Yesterday, in preparation for the deletion of over 3 years of spam backlog, I did a bit of a study of my spam. Mostly this was directed at the efficacy of my spam filter, but I looked a bit into overall nature of my spam also. I lamed out on the geek end of it and used searches in Thunderbird instead of doing any scripting, which probably made it take considerably longer.
I have a bit over 25 thousand spams in my spam folder, the vast majority of which (all but about 20) date since my last purge in June 2004. This compares with about 2500 (one-tenth so many) non-spam emails in my inbox and archives (2 high-volume mailing lists not included, but minor mailing lists included). My system administrator has put quite a bit of attention over the years into combating spam, and in the last several years (at least since 2004) has been using the Bogofilter bayesian spam filter. For those not familiar with Bogofilter, you "teach" it to recognize spam by telling it which mail is spam. Based on a statistical analysis of the the difference between your spam and non-spam, it slowly takes over the spam-determining. You correct it when necessary, and theoretically over time the corrections become rarer and rarer. This has been deemed to be better than less flexible systems, because the spammers are adaptable, and over time, adjust the format and content of their emails to overcome those less flexible systems.
One further note: I also use procmail to filter out a small number of mailing lists and vendor emails, and these bypass the Bogofilter. These add up to a relatively small number of emails, though.
So, here are some of my results.
Spam Volume
Volume has risen significantly since mid-2004, although it is very irregular. There do not appear to be any seasonal patterns. The monthly average has gone from around 300 in late '04 to over 1000 in '06 and '07. The most significant growth was in 2005, where the volume grew by almost 50 emails per month on average; in the last year or so the growth has decreased to around 10 per month.
In 2004, less than 60% of my incoming mail was spam. In the last year, around 90% was spam.
Addressee
The vast majority of my spam (at least 89%) is addressed to my oldest domain, parts-unknown.com, which is also the domain I use in my return address. My taska.org domain, which has a small web presence, and which I use when I need to give out my email address verbally, accounts for at least 6% of my spam. (These numbers are probably higher because I did not investigate whether mails to "undisclosed recipients" were included.)

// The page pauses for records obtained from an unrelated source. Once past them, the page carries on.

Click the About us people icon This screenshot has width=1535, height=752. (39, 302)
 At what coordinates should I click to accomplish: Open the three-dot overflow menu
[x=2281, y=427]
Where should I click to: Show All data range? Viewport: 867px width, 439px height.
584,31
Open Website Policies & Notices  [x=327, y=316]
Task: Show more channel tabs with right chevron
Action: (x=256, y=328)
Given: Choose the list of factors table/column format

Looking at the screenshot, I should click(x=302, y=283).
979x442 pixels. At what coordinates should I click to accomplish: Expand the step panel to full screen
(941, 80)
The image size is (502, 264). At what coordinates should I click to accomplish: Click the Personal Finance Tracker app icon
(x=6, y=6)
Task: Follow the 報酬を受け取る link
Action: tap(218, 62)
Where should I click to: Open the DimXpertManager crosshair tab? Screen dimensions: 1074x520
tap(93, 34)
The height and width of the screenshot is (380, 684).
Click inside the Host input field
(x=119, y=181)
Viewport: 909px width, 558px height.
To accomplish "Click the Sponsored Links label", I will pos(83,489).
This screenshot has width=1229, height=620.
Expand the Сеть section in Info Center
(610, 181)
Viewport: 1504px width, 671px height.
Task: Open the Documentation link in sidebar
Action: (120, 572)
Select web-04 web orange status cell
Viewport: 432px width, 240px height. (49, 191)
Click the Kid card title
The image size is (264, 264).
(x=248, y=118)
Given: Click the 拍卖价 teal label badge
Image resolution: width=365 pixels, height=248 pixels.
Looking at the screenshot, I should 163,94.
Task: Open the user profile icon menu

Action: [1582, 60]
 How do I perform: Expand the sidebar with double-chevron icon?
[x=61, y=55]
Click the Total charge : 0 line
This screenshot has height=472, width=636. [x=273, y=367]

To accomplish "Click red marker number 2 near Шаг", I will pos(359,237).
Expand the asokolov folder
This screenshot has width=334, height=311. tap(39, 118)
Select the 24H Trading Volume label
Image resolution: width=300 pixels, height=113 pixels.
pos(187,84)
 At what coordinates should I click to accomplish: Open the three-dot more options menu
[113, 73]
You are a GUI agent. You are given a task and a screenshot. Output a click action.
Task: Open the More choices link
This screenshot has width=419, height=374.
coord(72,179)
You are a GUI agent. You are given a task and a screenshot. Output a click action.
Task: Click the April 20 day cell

My system administrator has set up a special subsection of taska.org, "s.taska.org", for use in "high-spam-risk" situations, for example when we don't trust an unknown vendor not to sell our email addresses. Of the hundreds of address I have created this way, only one has slipped into the spam world: "orkut@s.taska.org", which has itself only been used for 5 spams.
Some 81% of my spam is addressed directly to "taska". 7% is addressed to "webmaster", which points to me. The rest are mostly doing strange things with their To: lines.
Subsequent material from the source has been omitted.